Similarly alcohol consumption and its related problems remain an important health concern and international comparisons can be useful. It appears that while reports from primary care in western EU countries such as the UK and The Netherlands demonstrate a struggle with binge drinking [Citation13], in the Baltics promising inroads have been made, e.g. in Estonia and Lithuania, by raising taxes and controlling advertising, although mortality related to alcohol is still significant [Citation11]. Public involvement in health care development is recognised as being needed for clinical effectiveness and to develop an increasing awareness of costs [Citation14,Citation15], and Scandinavia can provide useful models of engagement. However, transferable learning, for example sustainable cultural change of the sort that could benefit a European country, can be seen in other health care systems at different stages of evolution [Citation16]. International comparisons therefore support transferable learning in sometimes unexpected dimensions and can provide bilateral benefit.

Wilkens et al. present a rare review [Citation2] spanning several years of international activity involving the Baltics. Such longitudinal reviews show the bilateral benefits of collaboration and the significance of establishing relationships over time. The vision and tenacity of participants is laudable and increasingly relevant as primary care develops to meet the challenges of the twenty-first century centred on health promotion, chronic disease, and personalized care. The use of IT should enable better data collection and collaborative working within and between countries, whereas the costs of appropriate development and support of e-health in primary care may well be best collaboratively shared [Citation17].

The World Health Organization has distinguished community empowerment and de-centralization as processes crying out for research. Wilkens's paper shows that international development and research requires long-term vision and relationships – these do not flourish without long-term (usually government) support. In the twenty-first century the rapidity of information flow globally facilitates health care professionals’ awareness of shared current health issues. International comparisons using various frameworks [Citation18,Citation19] enable sharing of best practice, promote transferable learning, and generate new perspectives.

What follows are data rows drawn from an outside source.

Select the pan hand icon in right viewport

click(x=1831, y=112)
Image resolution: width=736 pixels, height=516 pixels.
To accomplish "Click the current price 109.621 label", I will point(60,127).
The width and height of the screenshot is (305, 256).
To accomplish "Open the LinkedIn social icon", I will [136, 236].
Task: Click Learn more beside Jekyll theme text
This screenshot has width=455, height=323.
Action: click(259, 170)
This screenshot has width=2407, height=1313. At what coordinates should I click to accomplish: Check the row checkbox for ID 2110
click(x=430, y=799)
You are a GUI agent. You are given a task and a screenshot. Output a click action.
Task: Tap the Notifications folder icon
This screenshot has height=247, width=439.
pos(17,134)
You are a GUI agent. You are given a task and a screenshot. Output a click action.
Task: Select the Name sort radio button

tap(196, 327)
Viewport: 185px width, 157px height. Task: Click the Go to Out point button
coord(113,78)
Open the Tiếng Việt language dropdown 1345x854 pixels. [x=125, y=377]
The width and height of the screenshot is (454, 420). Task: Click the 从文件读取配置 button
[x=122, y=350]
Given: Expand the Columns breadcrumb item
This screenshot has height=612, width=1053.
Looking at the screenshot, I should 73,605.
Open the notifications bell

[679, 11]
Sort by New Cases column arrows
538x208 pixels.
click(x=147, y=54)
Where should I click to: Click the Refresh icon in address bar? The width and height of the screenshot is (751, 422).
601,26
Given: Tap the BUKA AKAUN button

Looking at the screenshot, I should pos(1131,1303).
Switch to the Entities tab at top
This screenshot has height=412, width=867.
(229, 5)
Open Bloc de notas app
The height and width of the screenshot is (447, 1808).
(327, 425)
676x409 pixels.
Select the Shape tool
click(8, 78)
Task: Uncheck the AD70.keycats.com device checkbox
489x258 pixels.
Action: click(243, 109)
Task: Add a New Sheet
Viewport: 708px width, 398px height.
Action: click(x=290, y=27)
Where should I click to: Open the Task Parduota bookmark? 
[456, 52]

This will ultimately enable a better local grip on the contemporary complexity of health and primary health care delivery.

In the twenty-first century economic climate it is a professional imperative not to “reinvent the wheel”, but to share experience for the common good. Additionally, the contemporary emphasis on global reform moderated by local sensitivity lends itself to international primary care research and development, and above all sustained collaboration.